Abstract
Introduction: Although the five-year survival of pediatric acute lymphoblastic leukemia (ALL) exceeds 90% in high-income countries, outcomes in lower- and middle-income countries (LMICs), including India, remain inconsistent due to challenges, like: treatment abandonment, undernutrition, and therapy-related toxicity. To address these disparities, the Indian Collaborative Childhood Leukemia (ICiCLe) group developed a multicentric, risk-adapted protocol tailored for Indian settings.
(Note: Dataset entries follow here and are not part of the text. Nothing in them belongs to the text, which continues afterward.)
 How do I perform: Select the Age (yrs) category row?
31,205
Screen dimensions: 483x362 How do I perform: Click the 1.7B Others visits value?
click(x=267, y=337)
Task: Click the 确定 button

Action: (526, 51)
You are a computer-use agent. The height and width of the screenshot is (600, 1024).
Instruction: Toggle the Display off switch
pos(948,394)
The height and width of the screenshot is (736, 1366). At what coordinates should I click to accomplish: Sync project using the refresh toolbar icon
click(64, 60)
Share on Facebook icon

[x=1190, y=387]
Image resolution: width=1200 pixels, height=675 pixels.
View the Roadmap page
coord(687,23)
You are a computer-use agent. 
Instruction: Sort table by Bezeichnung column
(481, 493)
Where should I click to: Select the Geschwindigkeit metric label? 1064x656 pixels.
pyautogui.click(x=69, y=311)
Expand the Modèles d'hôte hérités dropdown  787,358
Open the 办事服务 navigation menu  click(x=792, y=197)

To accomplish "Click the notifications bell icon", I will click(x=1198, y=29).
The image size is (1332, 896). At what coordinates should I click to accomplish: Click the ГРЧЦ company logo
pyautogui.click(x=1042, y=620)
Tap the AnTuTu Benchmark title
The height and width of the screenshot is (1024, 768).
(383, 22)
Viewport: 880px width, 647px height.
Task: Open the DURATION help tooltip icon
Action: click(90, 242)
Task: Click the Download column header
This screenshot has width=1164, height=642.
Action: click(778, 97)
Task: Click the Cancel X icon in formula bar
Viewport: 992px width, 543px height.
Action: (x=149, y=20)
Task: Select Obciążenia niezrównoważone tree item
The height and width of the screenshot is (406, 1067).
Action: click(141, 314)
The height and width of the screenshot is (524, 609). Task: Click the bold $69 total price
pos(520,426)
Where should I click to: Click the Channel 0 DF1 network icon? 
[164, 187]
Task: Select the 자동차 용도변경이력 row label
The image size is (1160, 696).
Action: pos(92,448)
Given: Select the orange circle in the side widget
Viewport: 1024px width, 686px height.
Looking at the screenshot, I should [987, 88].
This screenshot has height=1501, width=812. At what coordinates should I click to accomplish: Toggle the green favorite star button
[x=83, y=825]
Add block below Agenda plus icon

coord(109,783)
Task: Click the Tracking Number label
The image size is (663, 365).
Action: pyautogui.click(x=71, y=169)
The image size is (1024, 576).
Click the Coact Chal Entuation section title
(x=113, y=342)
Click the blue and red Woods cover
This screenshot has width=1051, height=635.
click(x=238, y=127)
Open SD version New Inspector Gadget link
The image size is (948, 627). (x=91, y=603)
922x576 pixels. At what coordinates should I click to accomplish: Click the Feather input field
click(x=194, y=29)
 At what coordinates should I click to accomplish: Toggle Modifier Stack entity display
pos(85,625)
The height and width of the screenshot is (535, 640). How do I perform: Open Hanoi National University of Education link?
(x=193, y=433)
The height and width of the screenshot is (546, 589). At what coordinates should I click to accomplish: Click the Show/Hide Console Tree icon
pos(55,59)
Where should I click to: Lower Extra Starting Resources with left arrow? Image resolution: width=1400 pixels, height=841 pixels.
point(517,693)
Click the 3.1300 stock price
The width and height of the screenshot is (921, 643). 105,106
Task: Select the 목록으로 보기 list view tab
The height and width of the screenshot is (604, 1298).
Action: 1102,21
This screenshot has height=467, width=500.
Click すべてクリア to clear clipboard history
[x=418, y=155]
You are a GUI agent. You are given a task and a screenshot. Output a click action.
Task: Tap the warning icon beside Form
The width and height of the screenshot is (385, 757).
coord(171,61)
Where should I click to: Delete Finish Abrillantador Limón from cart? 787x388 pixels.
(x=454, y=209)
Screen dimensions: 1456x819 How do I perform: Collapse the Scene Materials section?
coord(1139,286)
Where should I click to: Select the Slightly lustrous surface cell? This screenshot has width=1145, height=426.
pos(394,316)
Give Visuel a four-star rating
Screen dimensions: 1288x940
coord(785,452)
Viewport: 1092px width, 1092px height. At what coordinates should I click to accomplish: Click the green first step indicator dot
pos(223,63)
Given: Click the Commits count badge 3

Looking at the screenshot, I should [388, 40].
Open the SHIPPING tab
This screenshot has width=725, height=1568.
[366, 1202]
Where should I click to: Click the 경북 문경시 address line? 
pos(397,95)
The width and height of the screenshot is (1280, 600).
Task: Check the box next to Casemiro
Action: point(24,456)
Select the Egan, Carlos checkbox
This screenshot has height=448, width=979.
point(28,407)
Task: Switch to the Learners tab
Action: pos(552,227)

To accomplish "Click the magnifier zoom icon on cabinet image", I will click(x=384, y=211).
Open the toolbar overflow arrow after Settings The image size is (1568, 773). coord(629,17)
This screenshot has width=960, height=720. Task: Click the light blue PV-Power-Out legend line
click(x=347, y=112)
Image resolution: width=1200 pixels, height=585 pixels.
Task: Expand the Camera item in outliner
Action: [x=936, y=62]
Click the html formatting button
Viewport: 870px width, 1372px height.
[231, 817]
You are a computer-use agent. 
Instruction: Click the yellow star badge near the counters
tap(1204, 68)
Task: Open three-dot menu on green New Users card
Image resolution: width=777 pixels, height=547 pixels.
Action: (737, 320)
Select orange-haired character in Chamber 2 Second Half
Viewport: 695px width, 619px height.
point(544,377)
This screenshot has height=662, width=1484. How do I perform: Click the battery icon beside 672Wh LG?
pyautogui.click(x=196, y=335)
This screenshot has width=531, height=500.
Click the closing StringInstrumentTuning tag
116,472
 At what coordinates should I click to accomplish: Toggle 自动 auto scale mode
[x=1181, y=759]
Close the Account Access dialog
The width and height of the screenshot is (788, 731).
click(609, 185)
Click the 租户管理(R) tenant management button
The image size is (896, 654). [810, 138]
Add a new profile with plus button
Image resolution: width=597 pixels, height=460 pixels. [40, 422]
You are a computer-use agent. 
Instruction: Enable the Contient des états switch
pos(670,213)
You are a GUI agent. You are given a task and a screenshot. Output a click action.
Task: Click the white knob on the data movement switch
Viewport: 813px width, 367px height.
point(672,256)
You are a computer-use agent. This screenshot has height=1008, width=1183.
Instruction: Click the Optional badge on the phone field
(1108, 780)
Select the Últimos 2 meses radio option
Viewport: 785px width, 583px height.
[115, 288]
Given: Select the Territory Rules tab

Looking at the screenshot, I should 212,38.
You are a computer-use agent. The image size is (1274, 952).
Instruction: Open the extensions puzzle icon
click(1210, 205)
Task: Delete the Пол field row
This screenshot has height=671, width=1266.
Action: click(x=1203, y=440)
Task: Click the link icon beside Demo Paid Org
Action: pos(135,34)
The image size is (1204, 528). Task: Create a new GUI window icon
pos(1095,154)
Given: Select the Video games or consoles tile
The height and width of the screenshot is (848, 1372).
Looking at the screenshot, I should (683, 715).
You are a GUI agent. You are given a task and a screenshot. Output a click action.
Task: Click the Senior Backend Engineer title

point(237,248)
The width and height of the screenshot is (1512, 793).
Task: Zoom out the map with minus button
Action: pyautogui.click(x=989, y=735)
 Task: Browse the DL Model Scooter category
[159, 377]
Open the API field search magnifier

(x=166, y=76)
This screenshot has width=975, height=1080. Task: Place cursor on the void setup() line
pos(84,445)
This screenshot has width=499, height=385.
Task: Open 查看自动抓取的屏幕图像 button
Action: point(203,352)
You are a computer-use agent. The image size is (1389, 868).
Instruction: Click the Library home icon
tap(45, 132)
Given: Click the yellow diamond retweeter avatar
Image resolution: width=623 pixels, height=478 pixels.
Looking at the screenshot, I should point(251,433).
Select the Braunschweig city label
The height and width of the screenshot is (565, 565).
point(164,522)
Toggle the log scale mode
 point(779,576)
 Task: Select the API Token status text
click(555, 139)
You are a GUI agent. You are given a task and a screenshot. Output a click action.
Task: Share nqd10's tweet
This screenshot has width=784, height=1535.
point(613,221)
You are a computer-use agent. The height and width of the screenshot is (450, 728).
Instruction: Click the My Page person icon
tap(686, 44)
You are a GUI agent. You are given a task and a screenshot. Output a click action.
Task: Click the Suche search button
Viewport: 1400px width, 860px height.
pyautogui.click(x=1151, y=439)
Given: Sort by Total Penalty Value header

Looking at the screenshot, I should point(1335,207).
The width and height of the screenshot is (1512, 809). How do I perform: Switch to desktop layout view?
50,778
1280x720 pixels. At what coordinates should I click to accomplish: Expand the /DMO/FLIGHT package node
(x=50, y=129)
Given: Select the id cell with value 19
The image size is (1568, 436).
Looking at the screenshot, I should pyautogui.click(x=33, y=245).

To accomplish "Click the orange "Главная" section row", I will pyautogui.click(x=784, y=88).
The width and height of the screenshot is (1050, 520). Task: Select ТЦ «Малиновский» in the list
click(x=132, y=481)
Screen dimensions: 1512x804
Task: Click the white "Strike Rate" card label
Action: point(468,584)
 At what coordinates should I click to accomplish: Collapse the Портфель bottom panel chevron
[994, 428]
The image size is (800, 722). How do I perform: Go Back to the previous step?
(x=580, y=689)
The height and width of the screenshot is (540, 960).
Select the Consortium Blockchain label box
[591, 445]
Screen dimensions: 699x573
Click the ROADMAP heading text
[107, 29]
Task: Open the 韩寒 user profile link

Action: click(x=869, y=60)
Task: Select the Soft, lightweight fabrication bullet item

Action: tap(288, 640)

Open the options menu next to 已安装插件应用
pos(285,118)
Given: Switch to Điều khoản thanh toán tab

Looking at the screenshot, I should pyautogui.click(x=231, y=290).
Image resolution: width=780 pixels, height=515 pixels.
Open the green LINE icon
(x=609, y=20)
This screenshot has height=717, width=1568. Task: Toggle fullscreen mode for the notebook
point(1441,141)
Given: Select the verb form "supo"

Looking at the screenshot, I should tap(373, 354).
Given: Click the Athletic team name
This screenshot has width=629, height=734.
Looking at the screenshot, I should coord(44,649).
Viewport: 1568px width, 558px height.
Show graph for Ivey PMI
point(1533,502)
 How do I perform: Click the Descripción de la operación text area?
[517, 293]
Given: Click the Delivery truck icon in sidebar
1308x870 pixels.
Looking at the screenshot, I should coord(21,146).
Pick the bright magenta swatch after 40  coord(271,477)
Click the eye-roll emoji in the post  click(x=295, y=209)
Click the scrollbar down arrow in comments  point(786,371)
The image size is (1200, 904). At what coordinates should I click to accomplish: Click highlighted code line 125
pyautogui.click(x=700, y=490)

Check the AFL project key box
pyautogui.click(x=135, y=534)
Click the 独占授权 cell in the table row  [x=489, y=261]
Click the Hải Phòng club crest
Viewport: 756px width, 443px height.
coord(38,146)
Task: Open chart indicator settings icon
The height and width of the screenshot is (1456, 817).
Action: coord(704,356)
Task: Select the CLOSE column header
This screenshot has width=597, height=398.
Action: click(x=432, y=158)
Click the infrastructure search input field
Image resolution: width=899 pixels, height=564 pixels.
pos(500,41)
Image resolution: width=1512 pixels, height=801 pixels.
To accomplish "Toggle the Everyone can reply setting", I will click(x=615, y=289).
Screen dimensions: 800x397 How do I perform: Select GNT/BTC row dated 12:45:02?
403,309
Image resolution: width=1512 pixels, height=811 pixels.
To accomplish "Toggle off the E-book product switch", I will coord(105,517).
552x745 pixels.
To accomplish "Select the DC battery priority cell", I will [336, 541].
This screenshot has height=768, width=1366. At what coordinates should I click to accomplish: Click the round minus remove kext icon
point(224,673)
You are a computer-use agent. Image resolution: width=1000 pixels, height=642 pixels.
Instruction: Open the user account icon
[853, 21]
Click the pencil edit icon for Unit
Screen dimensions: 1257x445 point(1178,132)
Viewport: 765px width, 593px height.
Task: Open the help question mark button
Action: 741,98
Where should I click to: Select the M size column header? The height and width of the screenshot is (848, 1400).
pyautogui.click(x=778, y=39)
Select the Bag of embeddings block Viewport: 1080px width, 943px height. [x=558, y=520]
Methodology: This retrospective, observational study from a single center evaluated outcomes of pediatric ALL patients treated before and after adopting the ICiCLe protocol. Patients were divided into two groups: those treated with various nonuniform protocols (Group 1: 2013–2014, before initiation of ICiCLe protocol) and those treated under the ICiCLe protocol (Group 2: 2015-2022). Additional adaptations made during the implementation of ICiCLe protocol included: outpatient management of febrile neutropenia, active patient-tracking during treatment, teleconsultation and socio-economic support. Outcome parameters included disease-free survival (DFS), overall survival (OS), minimal residual disease (MRD) and predictors of survival.
Results: Group 2 (n=356) had more high-risk patients than Group 1 (n=115) i.e. 44.1% vs 35.65%; which is also reflected in the minimal residual disease (MRD) positivity (9.1% vs 21.1%). Except for the T-ALL subset, the rest of the baseline characteristics were comparable for both groups. The three-year DFS and OS increased from 62.27(51.39-71.39) % and 62.84(53.04-71.16) % in Group 1 to 72.53(66.30-77.81) % and 74.51(68.56-79.50) % in Group 2, respectively. Predictors of improved survival included MRD response [HR=2.163(1.372-3.409), p=0.001] and adherence to use of uniform protocol [HR=0.642(0.427-0.964), p=0.033].
Conclusion: This study highlights the transformative potential of standardized, resource-adapted protocols in LMICs, demonstrating improved survival rates for pediatric ALL. While showcasing the benefits of standardized care, it highlights the need for ongoing adaptations and multicentric collaborations to meet the global standards in terms of survival in childhood ALL in resource-constrained settings.